Scott
Chantler,
Northwest Passage (Oni, 2005-07)
By
Beth
Hewitt

Be still my heart.
Two months back I relished George O’Connor’s graphic
narrative of the Dutch West India Company, and now I
receive another boon in the form of Scott
Chantler’s Northwest
Passage, the story of the
Hudson Bay Company. Set in 1755, in fictional Fort
Newcastle (clearly modeled on the real York Factory),
the novel describes the conflict between the major
competitors for the land and resources of what is now
interior Canada and which was, at that time, referred
to as Rupert’s Land: the British Hudson’s Bay
Company, the Native American tribes, and independent
French traders. Chantler’s book is pure historical
romance, with all the trappings of a James Fenimore
Cooper novel.
Our protagonist is an aged heroic explorer, Charles
Lord, who having become a bureaucratic functionary
for Hudson’s Bay Company, eagerly anticipates his
retirement when he will set out once again to
discover a northwest passage. Our antagonist is
Lord’s gratuitously cruel enemy, the Frenchman Guirin
Montglave. The two men fight not just over beaver
pelts and forts, but also Lord’s moody and asocial
son, the product of Lord’s marriage to an Indian
Princess. We even have a “noble savage” in the form
of Cree shamen, who risks his own life to warn Lord
of the impending threat to the Fort. In this novel,
the Hudson’s Bay Company is good, the French are bad,
and the Native are neutral.
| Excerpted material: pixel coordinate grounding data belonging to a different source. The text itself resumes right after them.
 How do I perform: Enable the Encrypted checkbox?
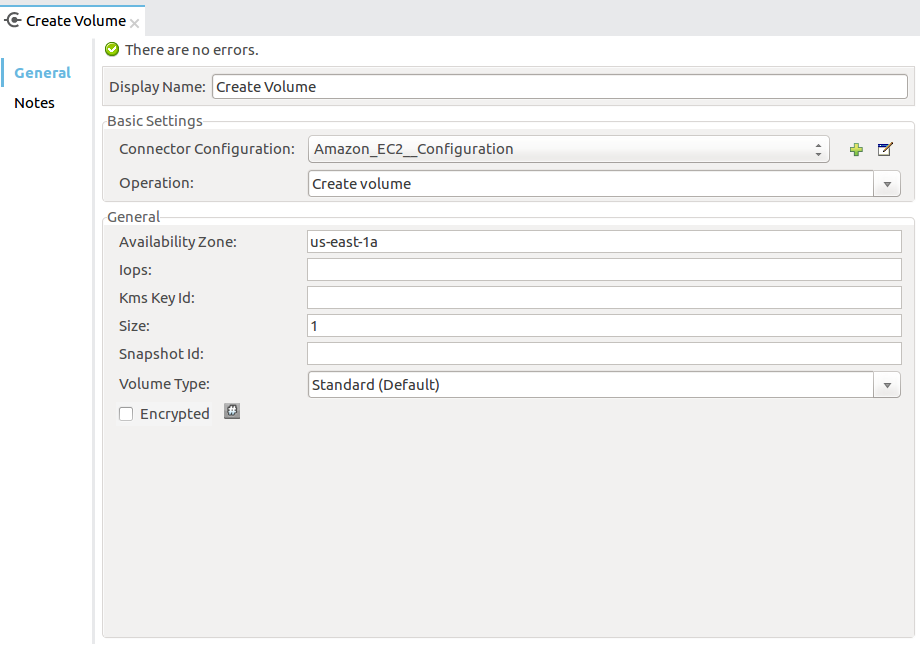(x=125, y=413)
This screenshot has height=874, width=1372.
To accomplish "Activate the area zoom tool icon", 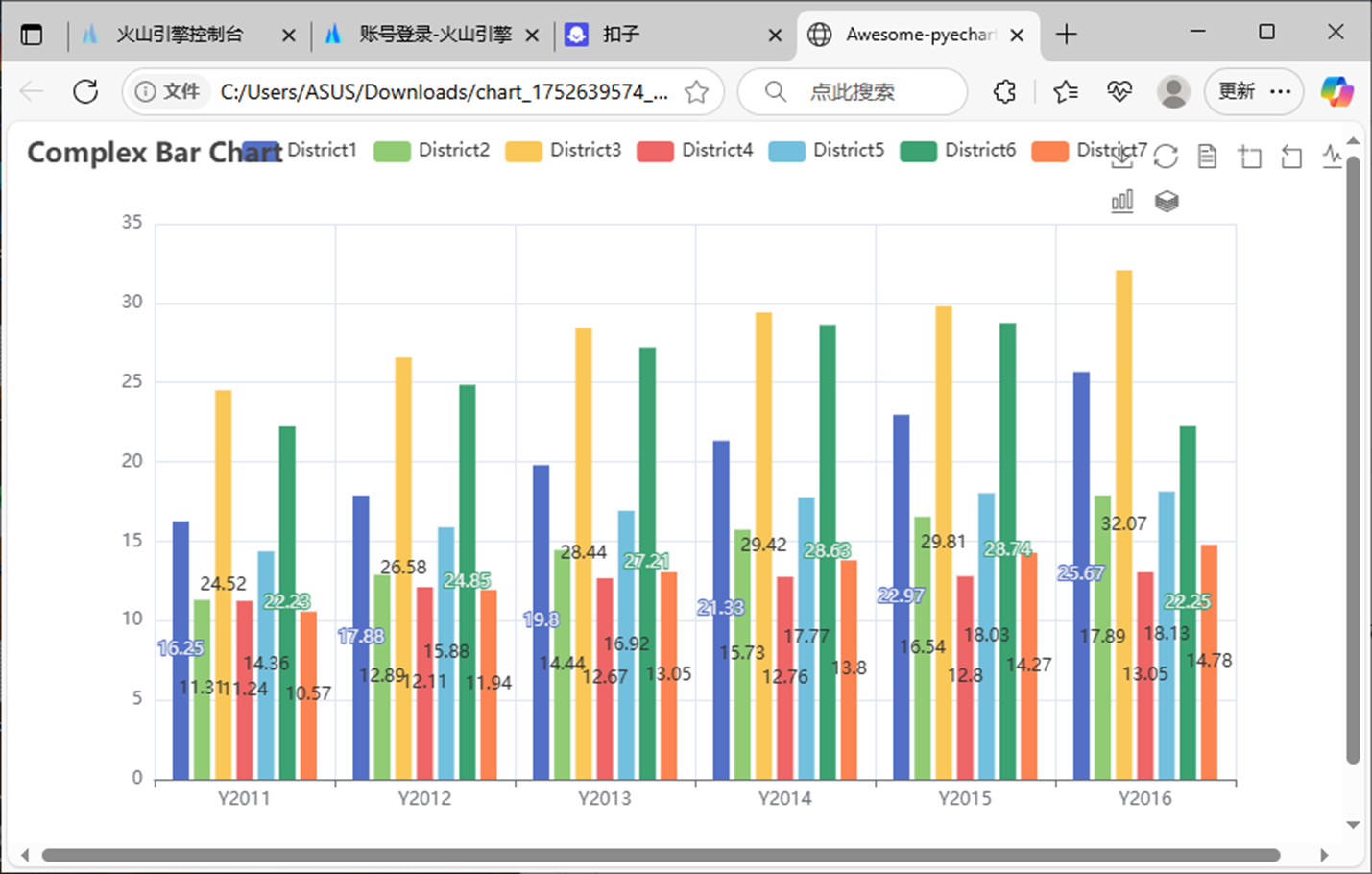I will pos(1249,156).
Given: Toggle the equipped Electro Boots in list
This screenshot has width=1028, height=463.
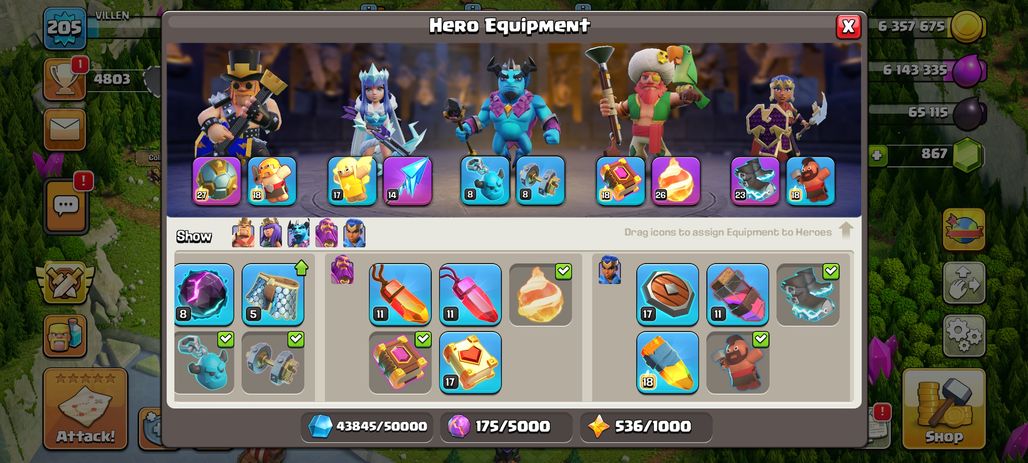Looking at the screenshot, I should (808, 294).
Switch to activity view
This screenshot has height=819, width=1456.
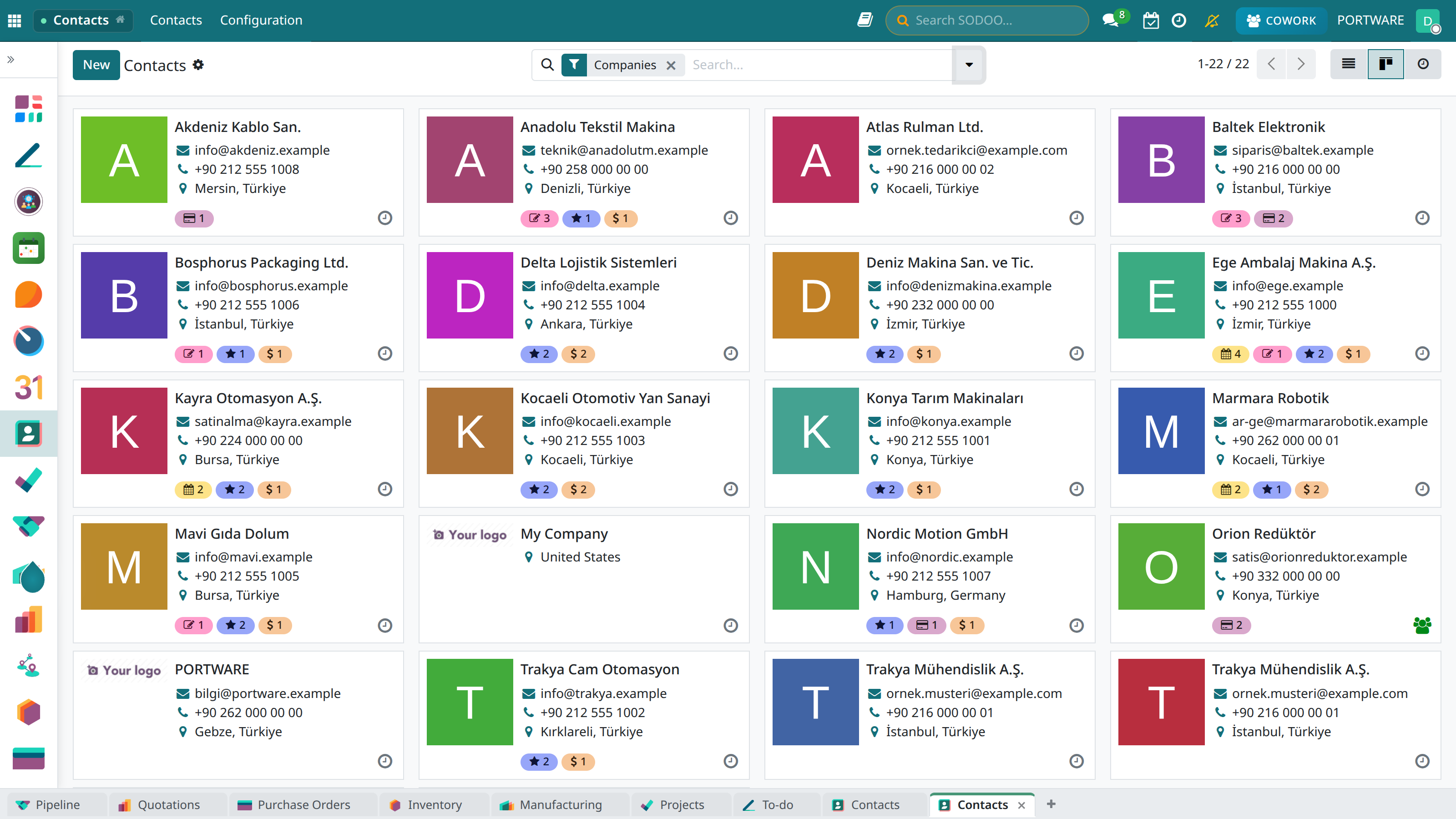1423,64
Clearly, then, the
pleasure of the novel is not found in psychological
shading, evocative prose (this is Chantler’s first
foray into writing), or moral complexity. And yet,
reading pleasure still abounds. And it comes, I
think, from Chantler’s evident recognition that the
ideal way to tell an historical romance is by way of
the action picture. It is as if he determines that
the best way to update Cooper is to mash him up with
Tony Scott. The novel, for example, opens with a
chase scene in which a mob of French mercenaries
chase the shamen, Eagle Eye. These opening pages are
beautiful: each page neatly divided into horizontal
thirds, Chantler depicts the terror of the chase at
the same time that the comic form allows his readers
to do what an action film audience cannot: to pause
and consider the relationship of the individual in
space and time. In a strange way, then, what I
enjoyed in this novel is precisely what I like in
reading Cooper: even as we are swept into an
historical adventure, we are slowed down by visual
detail and framed vistas. Chantler’s true artistry
lies in his talent for design and composition: he
sees with a director’s eye, and what is most striking
and beautiful about the novel is its filmic
composition.
In the afterward to the second volume (there are
three in the series), Chantler thanks Omni Press for
publishing this book, “which feature neither guys
with blades sticking out of their bodies nor the
excruciating day-today lives of mope-y losers who
can’t get a date.” If his implicit dismissal of some
of the most important comic artists of the last 20
years (Pekar, Clowes, Ware, Lapham, Miller, Azzarello
and Risso) seems unnecessary, then it nevertheless
does point to fact that Chantler is breaking new
graphic novel generic ground here, albeit by digging
in an old novelistic form. Chantler is clearly
indebted to other comic artists who have turned to
historical settings—Ben Katchor or Chester Brown
(whose tremendous Louis
Riel likewise details
territorial conflict in Rupert’s Land territory,
albeit a century later). And like them, he has done
his research. Yet one doesn’t finish
Northwest
Territory feeling as if you
know much more about 18th century Canadian history.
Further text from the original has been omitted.